HomeOpinion & AnalysisInsuring against disaster: The politics of protection

Insuring against disaster: The politics of protection


One of the most popular responses to drought and disasters more generally by aid agencies today is insurance.

This fits the current development mood, requiring market-based solutions that operate at a distance and work seemingly “efficiently” offsetting the need for cumbersome, late responses of State or development agency delivered humanitarian aid.

It all sounds good in theory, but what is the reality? This was a theme we explored in Zimbabwe both in the field with farmers across our sites, as well as in Harare with some of those managing a new insurance approach for drought response, sponsored by the Africa Risk Capacity Group, (ARC) and supported by multiple donors.

Types of insurance

Insurance comes in many shapes and forms. There is  classic indemnity insurance where if a disaster strikes an assessor will estimate the damage and pay out if you have a policy. This is the sort of insurance you have in case your house burns down or you crash your car.

Index-based insurance by contrast aims to pay out before the event happens. This provides early response and avoids the dangers either of later payment or of emergency responses that can undermine people’s livelihoods in the longer term. Here pay-outs occur if a threshold is crossed, say of rainfall or its proxy, such as vegetation cover. Index-based policies have become quite popular for agricultural and livestock insurance in developing countries, for instance.

A final type is sovereign insurance where a whole country takes out a policy against drought (or some other disaster) and the pay-out happens again if a threshold (the “attachment point”) is crossed (such as below average rainfall across the country, assumed to be affecting a certain number of people). This is aimed at ensuring “early action” as part of an anticipatory approach to assistance, which again does not have to wait for the mobilisation of international funds after the event.

Sovereign insurance: The Africa Risk Capacity model

This “sovereign insurance” is what the Government of Zimbabwe has recently bought from ARC (US$2,5m) in partnership with the UN World Food Programme (US$1,5m) and the START network (US$2,5m) (a consortium led by international NGOs involved in humanitarian assistance with 20 members in Zimbabwe), who run “replica” programmes paid for by international aid donors. The model will pay-out when an estimated 3,3 million people are affected (the attachment point), with a response cost of US$154m, and so is designed for a major national disaster not for regular responses to food insecurity.

However, the ARC approach, which is an African Union initiative, with separate development and commercial arms, has had a chequered history.

For example, in 2016 the insurance failed to pay out in Malawi during what was clearly on the ground a disastrous drought. In the end an ex gratia payment was made, but the approach was seriously critiqued in a damning Action Aid report which argued that this was the wrong model for improving resilience.
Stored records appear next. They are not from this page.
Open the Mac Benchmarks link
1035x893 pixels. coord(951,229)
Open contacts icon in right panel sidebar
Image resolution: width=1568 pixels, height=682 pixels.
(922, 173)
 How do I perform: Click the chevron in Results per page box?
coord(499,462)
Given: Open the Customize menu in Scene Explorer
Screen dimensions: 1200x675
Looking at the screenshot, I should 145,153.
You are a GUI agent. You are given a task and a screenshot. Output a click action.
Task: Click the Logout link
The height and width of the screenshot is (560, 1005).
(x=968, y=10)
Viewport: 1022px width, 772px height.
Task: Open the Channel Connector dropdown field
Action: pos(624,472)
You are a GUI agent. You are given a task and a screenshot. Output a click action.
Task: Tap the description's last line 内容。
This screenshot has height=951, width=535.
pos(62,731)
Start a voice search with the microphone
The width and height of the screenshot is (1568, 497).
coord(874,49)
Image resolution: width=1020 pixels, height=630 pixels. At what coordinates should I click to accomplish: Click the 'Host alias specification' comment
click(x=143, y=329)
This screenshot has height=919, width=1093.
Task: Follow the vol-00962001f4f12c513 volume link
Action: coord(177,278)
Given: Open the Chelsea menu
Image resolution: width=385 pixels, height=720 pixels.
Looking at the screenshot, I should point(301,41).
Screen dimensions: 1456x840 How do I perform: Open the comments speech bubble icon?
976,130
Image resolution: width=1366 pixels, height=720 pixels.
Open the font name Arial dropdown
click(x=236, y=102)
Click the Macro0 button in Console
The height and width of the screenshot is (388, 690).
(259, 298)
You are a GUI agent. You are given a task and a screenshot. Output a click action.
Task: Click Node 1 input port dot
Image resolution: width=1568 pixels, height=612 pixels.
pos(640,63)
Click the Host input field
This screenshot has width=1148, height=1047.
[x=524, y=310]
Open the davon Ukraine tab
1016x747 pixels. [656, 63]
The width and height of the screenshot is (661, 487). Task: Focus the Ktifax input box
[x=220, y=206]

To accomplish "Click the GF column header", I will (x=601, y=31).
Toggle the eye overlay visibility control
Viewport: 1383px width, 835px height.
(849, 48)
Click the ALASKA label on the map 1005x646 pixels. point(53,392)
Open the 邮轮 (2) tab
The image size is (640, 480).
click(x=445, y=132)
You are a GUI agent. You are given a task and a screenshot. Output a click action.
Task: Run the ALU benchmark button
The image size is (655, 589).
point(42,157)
Despite its many promoters in the aid agencies, the ARC lost credibility and there was a period when it looked like it would collapse with insufficient country subscribers and too little funding to reinsure.

A preliminary evaluation by OPM suggest some major flaws, particularly in the way the underlying “AfricaRiskView” model was constructed.

Since then, there have been multiple efforts at improving the system and customising the underlying model. Zimbabwe has bought into a very different operation, with the model being calibrated with local information through a committee, led by the Ministry of Finance, with many experts from the ministry of agriculture (Agritex) as well as aid agencies and NGOs.  Although details of the model are secret they are proprietary information of the commercial arm of the ARC, and the basis on which it presumably gears a profit from its assessment of risks there is clearly more local participation and transparency than before. Those who have premiums invested can monitor the progress through the season, assessing if a pay-out is likely.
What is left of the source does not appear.